General characteristics
- Type: Four-masted steel barque
- Tonnage: 2354 GRT / 2048 NRT / 3950 DWT
- Length: 291.3 ft (88.8 m)
- Beam: 42.8 ft (13 m)
- Depth: 24 ft (7.3 m)
- Propulsion: Sail

= Archibald Russell (ship) =

1905 Scottish four-masted steel barque

Archibald Russell was a tall ship built in 1905 by Scotts Shipbuilding and Engineering Company, Greenock, for John Hardie & Son, Glasgow. She was a four-masted steel barque, equipped with two 120' long bilge keels, and rigged with royal sails over double top-gallant sails.

The Archibald Russell sailed the world delivering a variety of cargo (including timber, grain, nitrate, and coal) to various ports in the UK, Germany, Spain, Australia, Brazil and other countries.

== History ==
In 1923 she was sold for £5500 to Gustaf Erikson, who was famous for the fleet of windjammers he operated, mainly on the grain trade from Australia to Europe. A crewman on the vessel in 1929 was Australian journalist Ken Attiwill on a voyage from Melbourne to Ireland. He later wrote a book about the voyage. The ship kept sailing for Erikson until outbreak of World War II in 1939.

At one point prior to the outbreak of war in 1939 the Honourable Company of Master Mariners considered purchasing the ship to use as a floating livery hall, after it became apparent that the possibility of building a hall in the City of London had been rendered very remote.
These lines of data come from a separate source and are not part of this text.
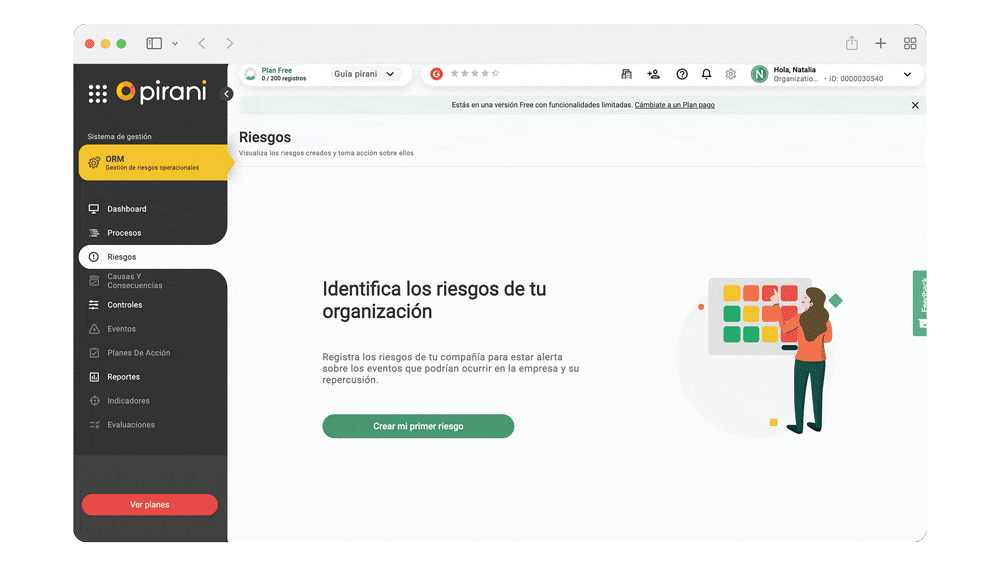This screenshot has width=1000, height=563.
Task: Expand the Natalia user account chevron
Action: tap(907, 74)
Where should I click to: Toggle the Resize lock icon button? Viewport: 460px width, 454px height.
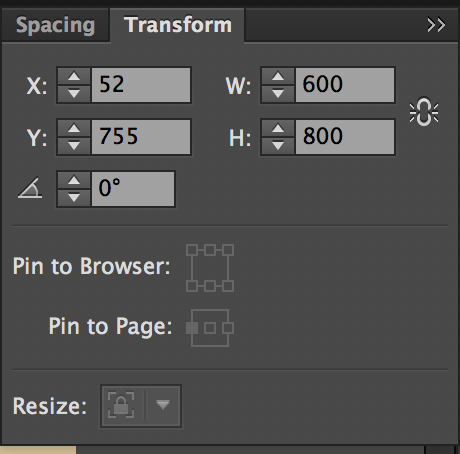121,405
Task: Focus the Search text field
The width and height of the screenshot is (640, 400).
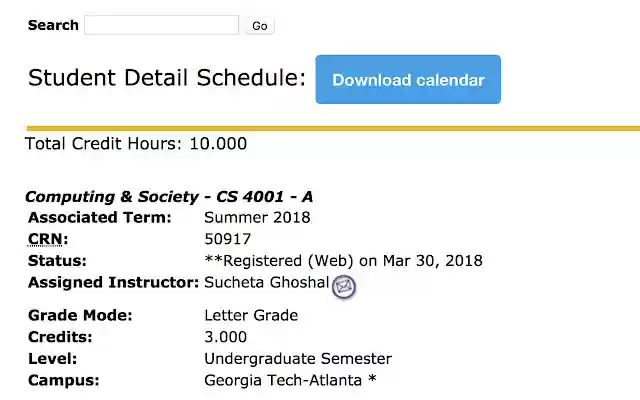Action: pos(161,25)
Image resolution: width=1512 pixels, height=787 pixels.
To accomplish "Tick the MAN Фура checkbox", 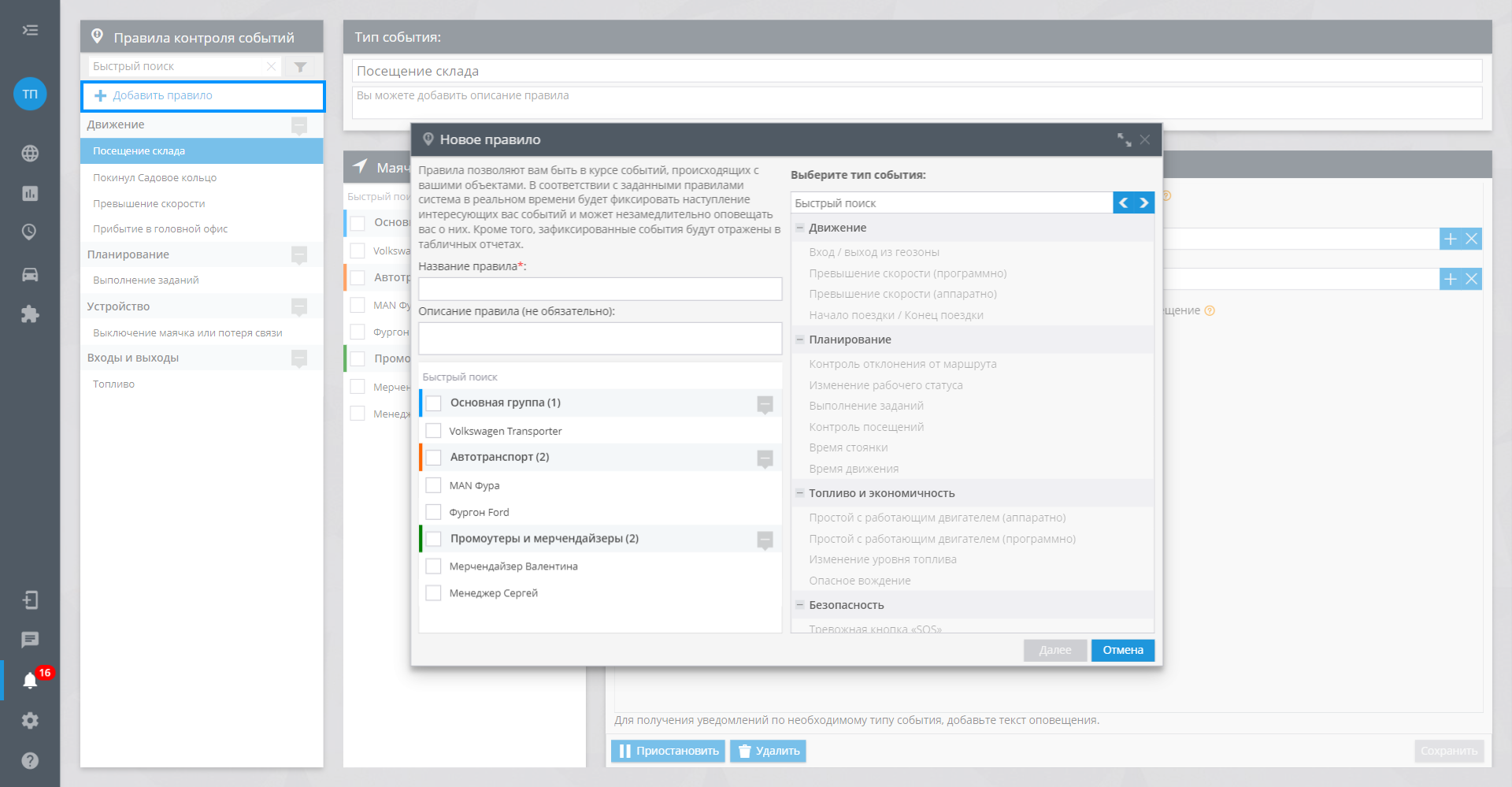I will tap(433, 485).
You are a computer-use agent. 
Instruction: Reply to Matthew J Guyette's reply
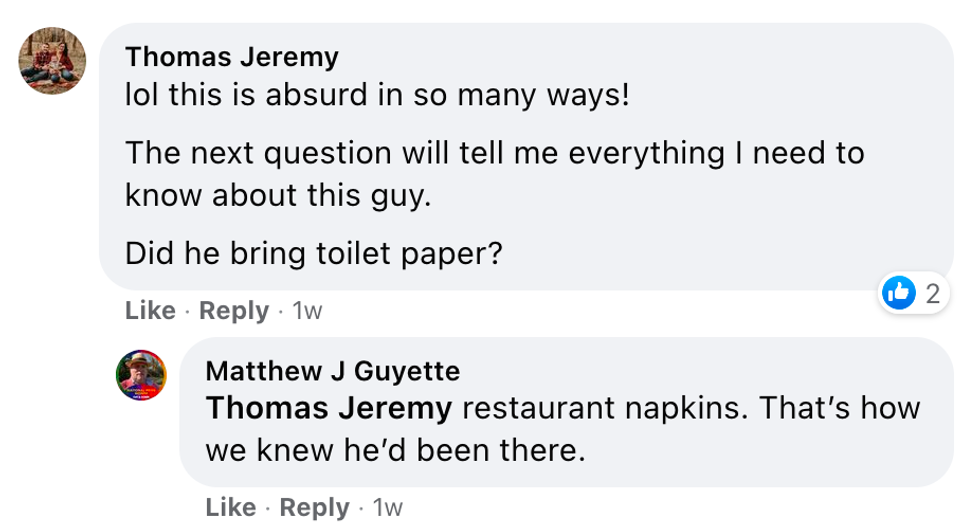point(314,508)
This idea was ultimately abandoned; however they later acquired and converted HMS Wellington to use for this purpose.

In June 1941 Archibald Russell was detained by the British government, after Finland joined the war on the German side. During the rest of the war, the ship was used as a store ship at Goole. After the war the ship was returned to its Finnish owner (in 1948), but soon after was sold to the British Iron & Steel Corporation in 1949, and broken up later that year by J.J. King & Co., of Gateshead-on-Tyne.